I want to emphasize, as stated above, that the conscious recall of prenatal (or otherworld) experiences in such states is not a pharmacological drug effect, any more than recall with hypnotic regression is an effect of hypnosis, or shamanic drumming journey visions are an effect of the drumming. Psychedelic, hypnotic, drumming, or breathing techniques can facilitate dissolving the barriers of amnesia and amplify perception—but the individual’s intention or question and the context provided by the guide or therapist are the key determinants of the healing process and the insights associated with it.

In chapter 1, “Birth—Traumatic Realities, Ecstatic Potentials,” I describe the work of Stanislav Grof and others on how the experience of traumatic birth can permanently affect the deep structure of the psyche, how adults can remember the subjective experience of being born, and how the fetus during birth is exquisitely attuned to the feelings and thoughts of the parents and the social environment of their family. The work of the psychohistory researchers has revealed disturbing but important correlations between traumatic birth and the collective pathologies of violence and war. The work of water birth pioneers in the United States and in Russia has demonstrated that with spiritually based birthing practices, the anticipatory anxiety and pain of birthing can be replaced with ecstatic, even orgasmic experiences. This chapter includes a simple and revealing divination to your first response on being born.

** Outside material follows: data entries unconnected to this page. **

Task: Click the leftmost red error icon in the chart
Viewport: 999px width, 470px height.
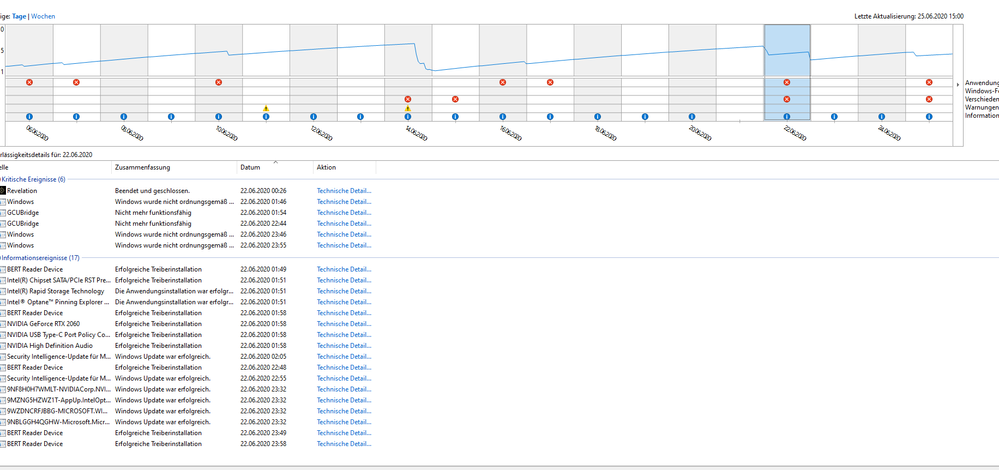Action: [29, 82]
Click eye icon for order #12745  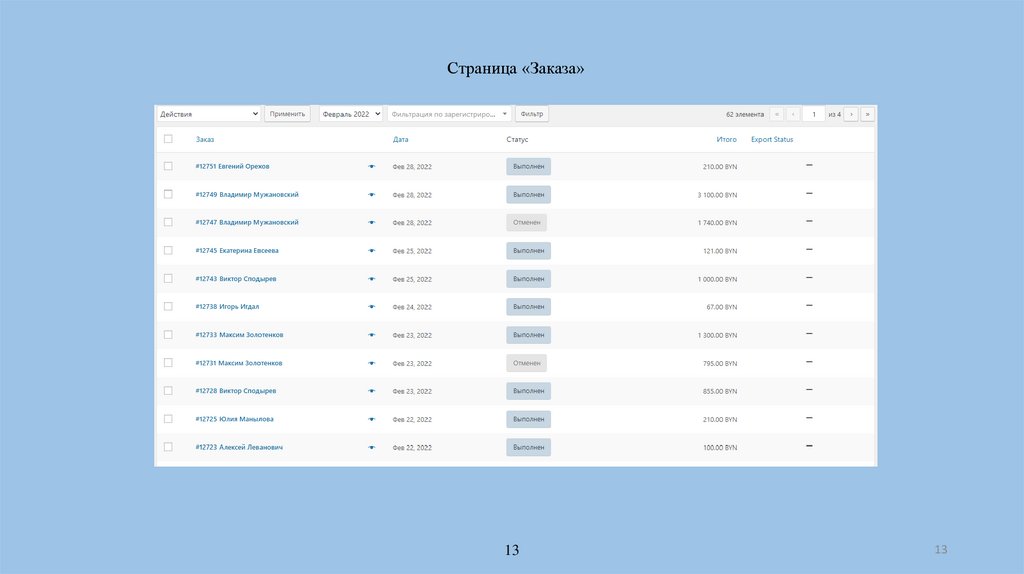(371, 251)
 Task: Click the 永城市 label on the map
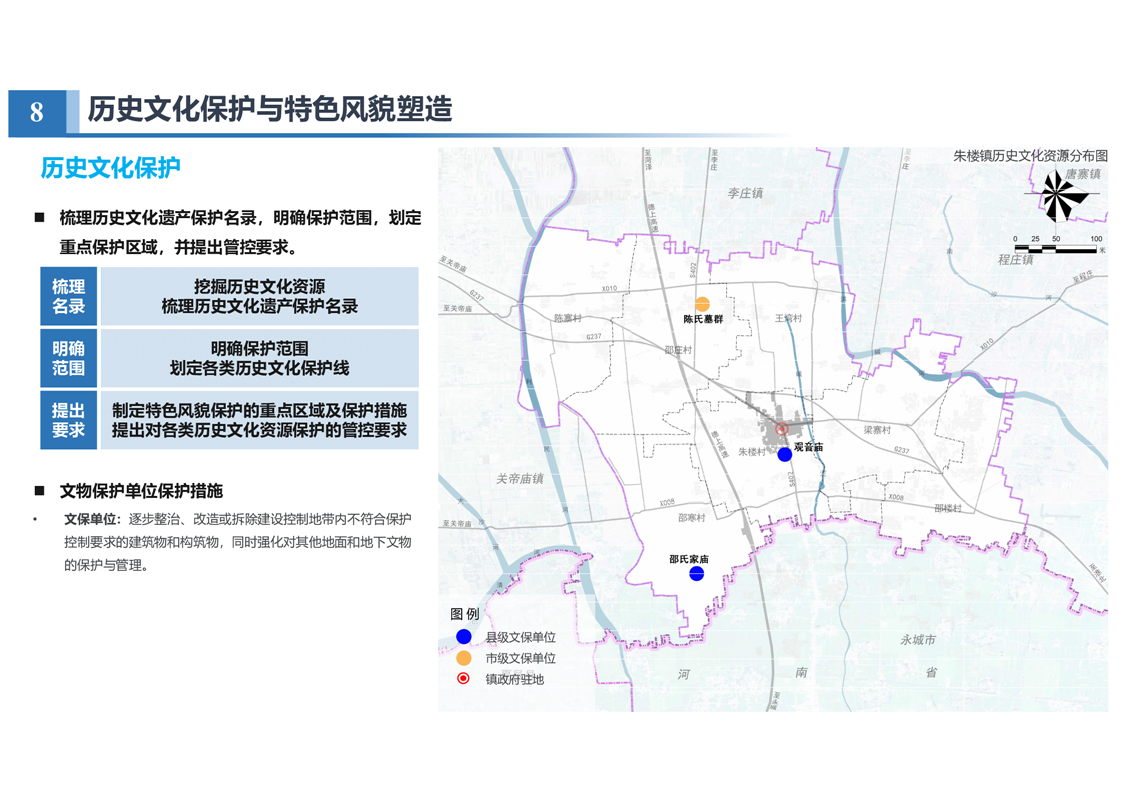pos(917,639)
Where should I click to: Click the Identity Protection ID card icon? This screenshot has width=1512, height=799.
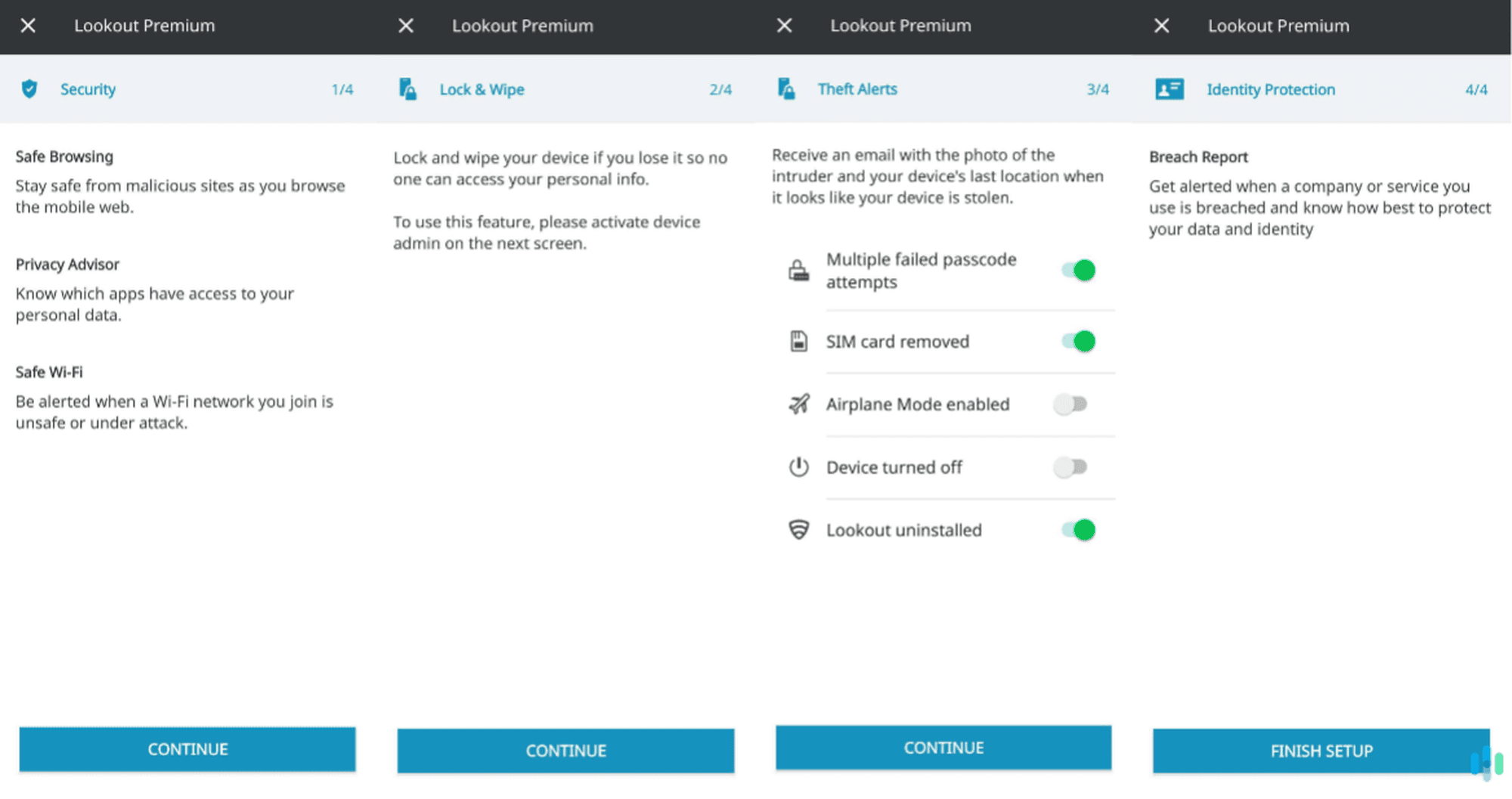(1168, 89)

In chapter 2, “Prenatal Imprints and Ancestral Connections,” I relate how hypnotic regressions of adults to their prenatal experience demonstrate deep and perceptive awareness of family life events and subjective states. Through intentional empathic connection adults can tune in to their mother’s and father’s states of mind during the prenatal period, and this can have profoundly healing effects. In dreams, visions, and divinations, adults and children may relate impressions and messages from the soul choosing to incarnate into their family—clearly beyond any possible memory from biological life. I relate findings from the divinations to connect and reconcile with one’s ancestors—and the deep peace of mind and sense of purpose that can result from such connections. This chapter includes a divination to the parental imprints at conception.

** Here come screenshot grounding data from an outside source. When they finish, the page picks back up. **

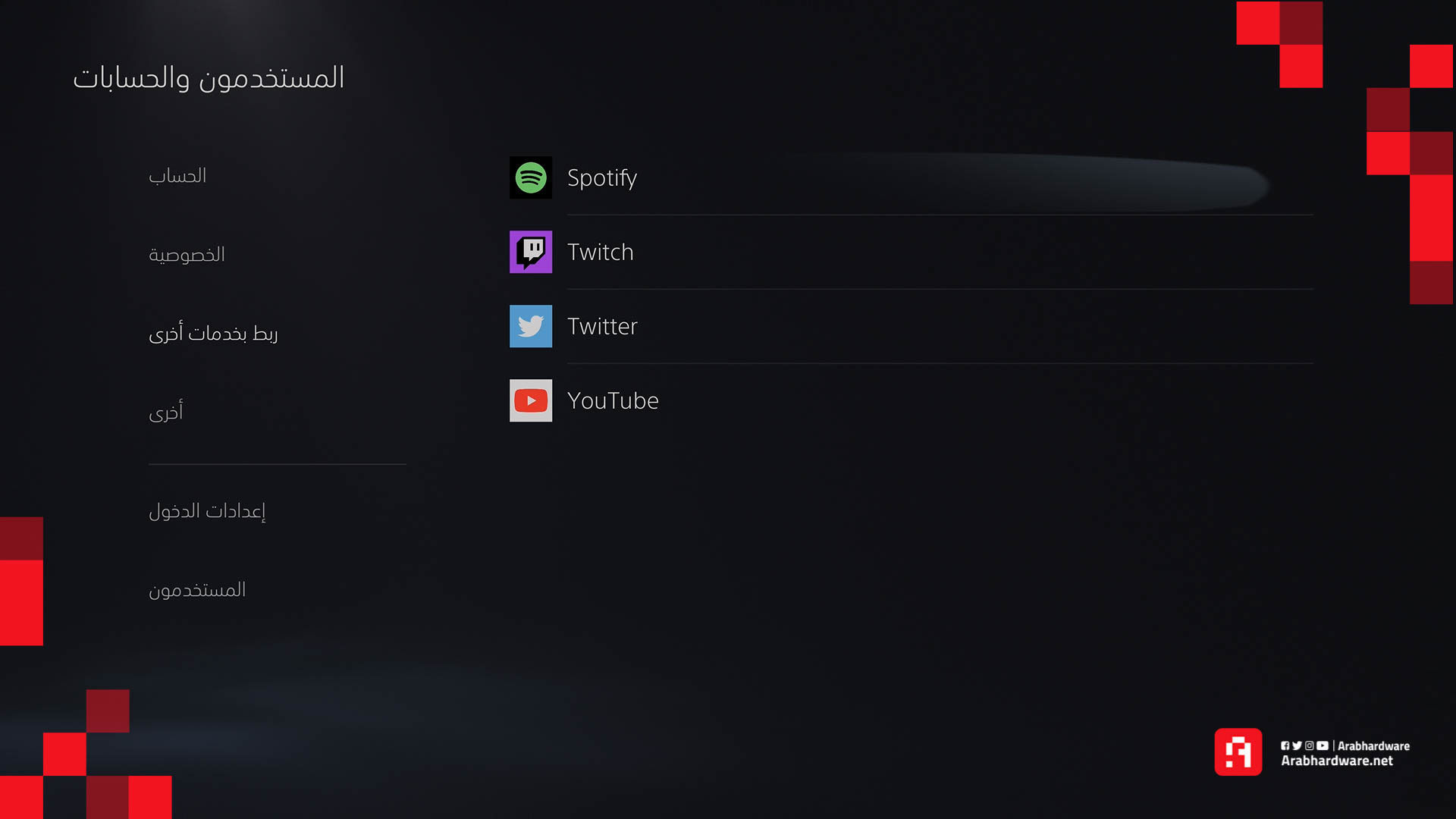1456x819 pixels.
Task: Click the purple Twitch icon
Action: (531, 252)
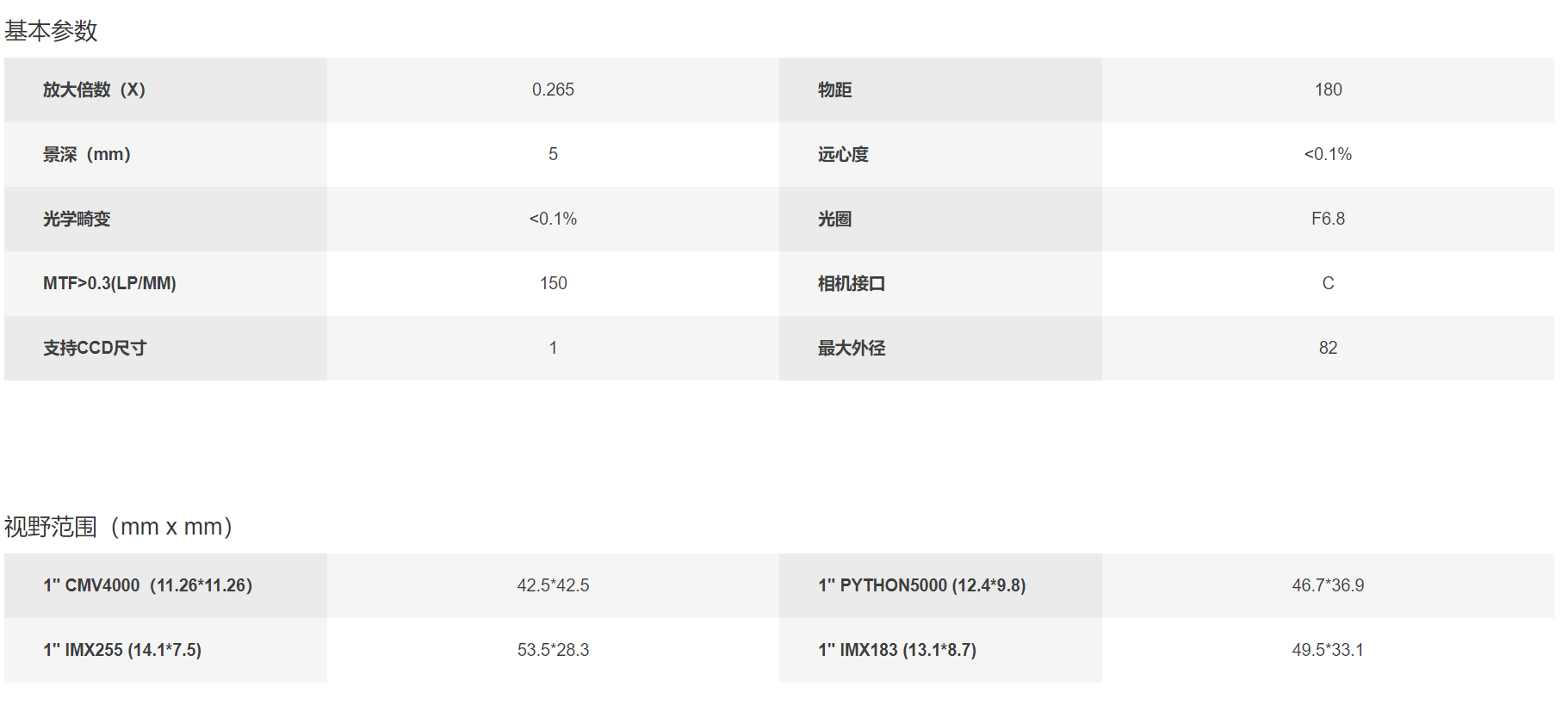This screenshot has width=1568, height=705.
Task: Click the 远心度 label cell
Action: click(x=940, y=154)
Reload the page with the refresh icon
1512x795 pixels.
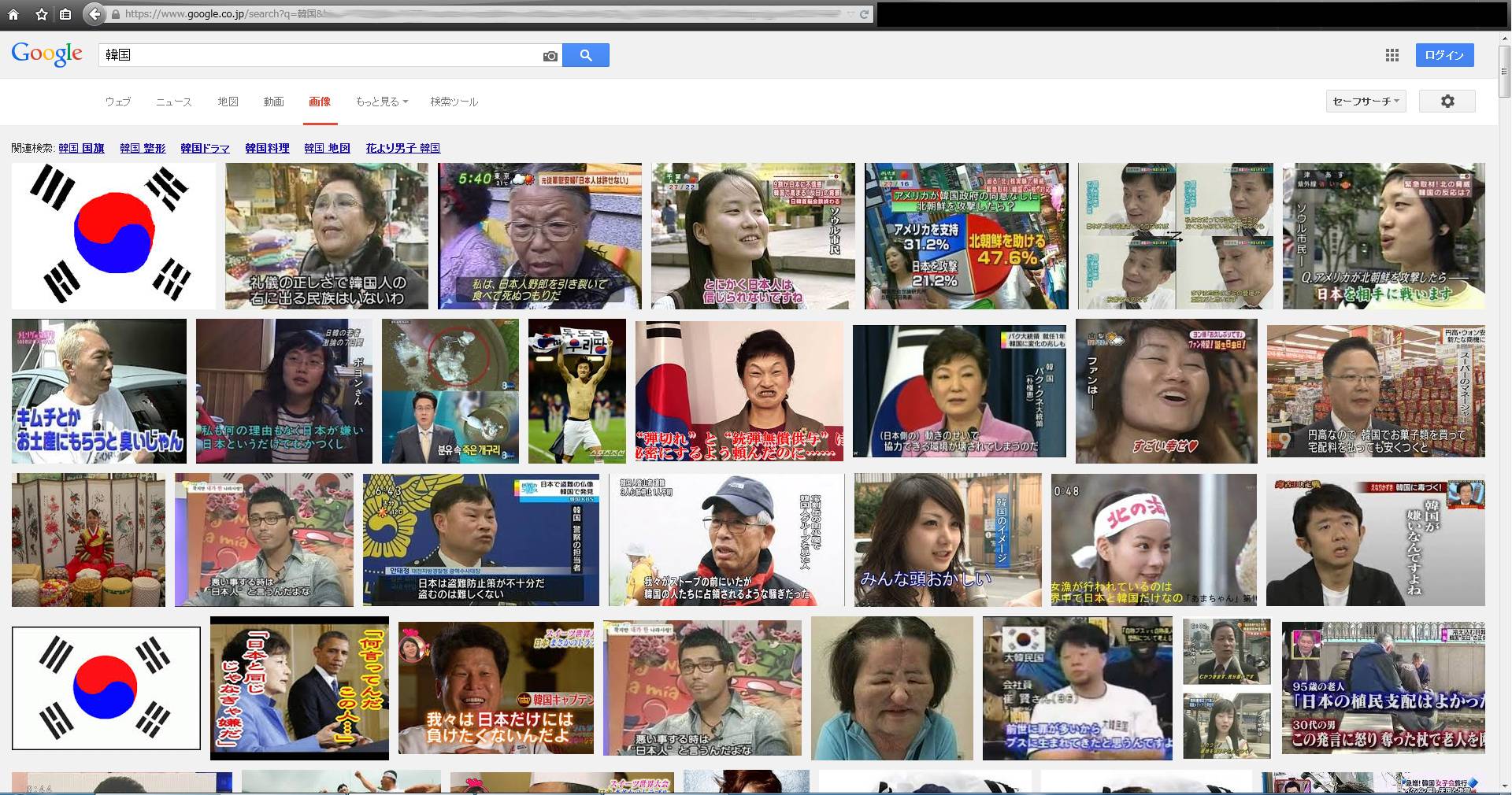pos(864,14)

In chapter 3, “Death and the Hereafter,” I consider the paradoxical analogy between the experience of dying and the experience of being born: both are expansions of consciousness into unknown realms of being. I discuss the cross-cultural tradition of a three-day transition period at death, and the distinction between near-death and ego-death experiences, as well as new and ancient ways of preparing for dying, including those involving psychedelics. I describe some ancient myths of guides and guardians of the land of the dead, and the Tibetan Buddhist teachings on dying and the initial bardo states. This chapter includes a divination to your dying day as a demonstration of how such a meditative practice can significantly decrease our usual anxiety about death.

In chapter 4, “Life Between Lives,” I discuss the revelations from NDEs (near-death experiences), which have afforded unparalleled access to the after-life realms, as well as from communications between the living and the spirits of the dead, both direct and those mediated by others. I discuss the after-death teachings of ancient Egypt, particularly in relation to the notion of the life review, and the Tibetan Buddhist teachings of heavenly and hellish bardo visions. And I describe divination journeys to the council of ancestral souls, and some of the remarkable teachings and findings from such journeys.

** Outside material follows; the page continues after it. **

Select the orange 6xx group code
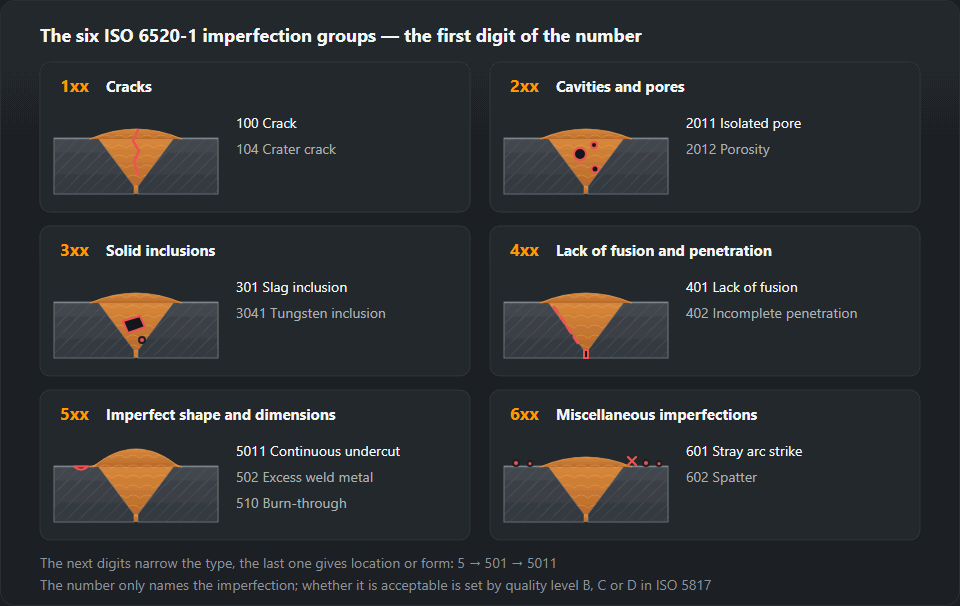 525,415
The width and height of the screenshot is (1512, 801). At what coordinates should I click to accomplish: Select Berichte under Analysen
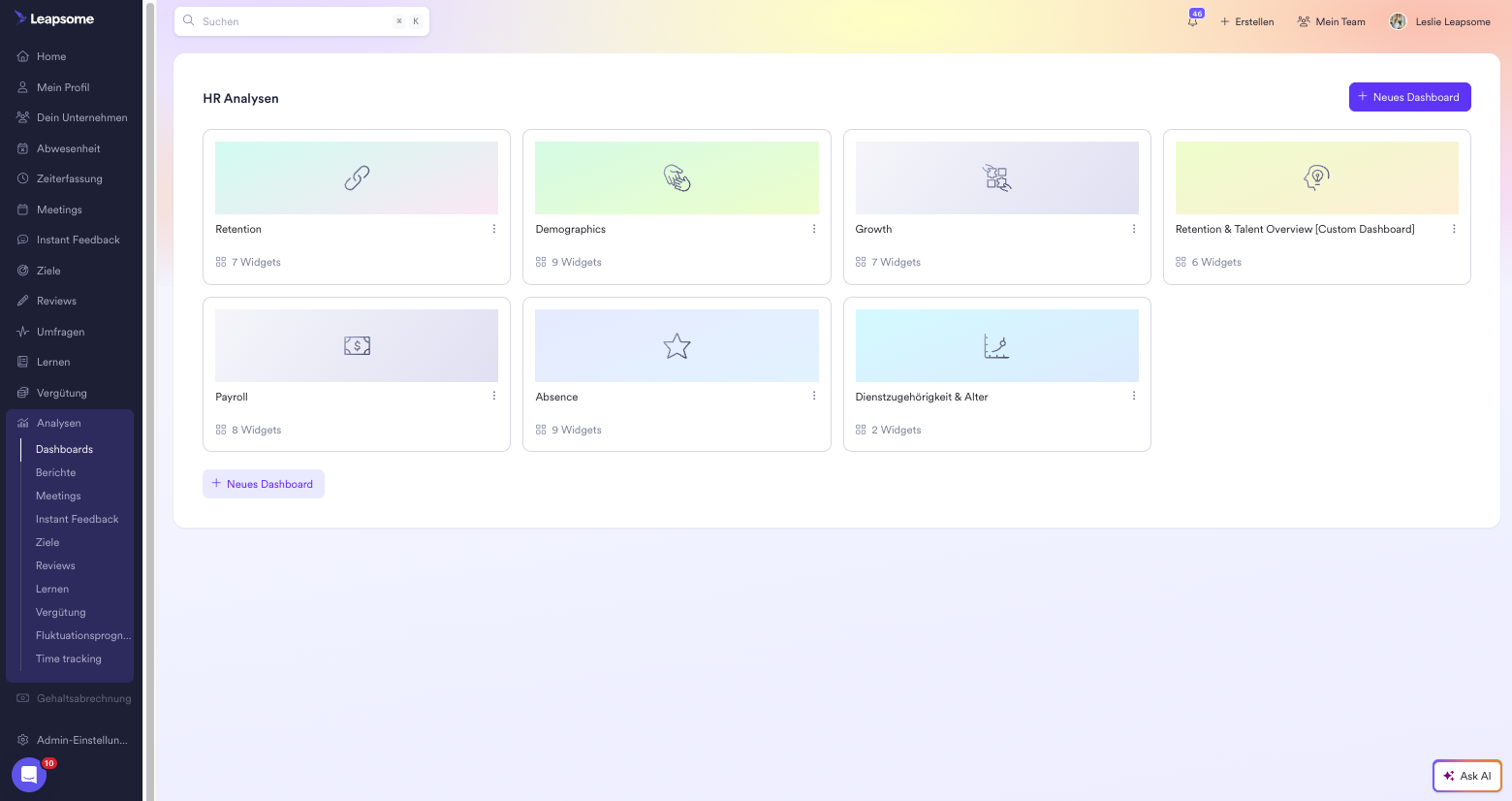click(56, 472)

In chapter 5, “From Incarnation to Conception and Rebirth,” I chart the journeys of the soul through the after-death realms on the pathways to a new life. I describe the Tibetan Buddhist bardo of rebirth teachings and our divinations to the council of ancestors and the council of guiding spirits. I also relate the beautiful stories from the Jewish midrashim of the Angel Lailah, known as the “midwife of souls,” who escorts and guides the incarnating souls into their new conception and rebirth.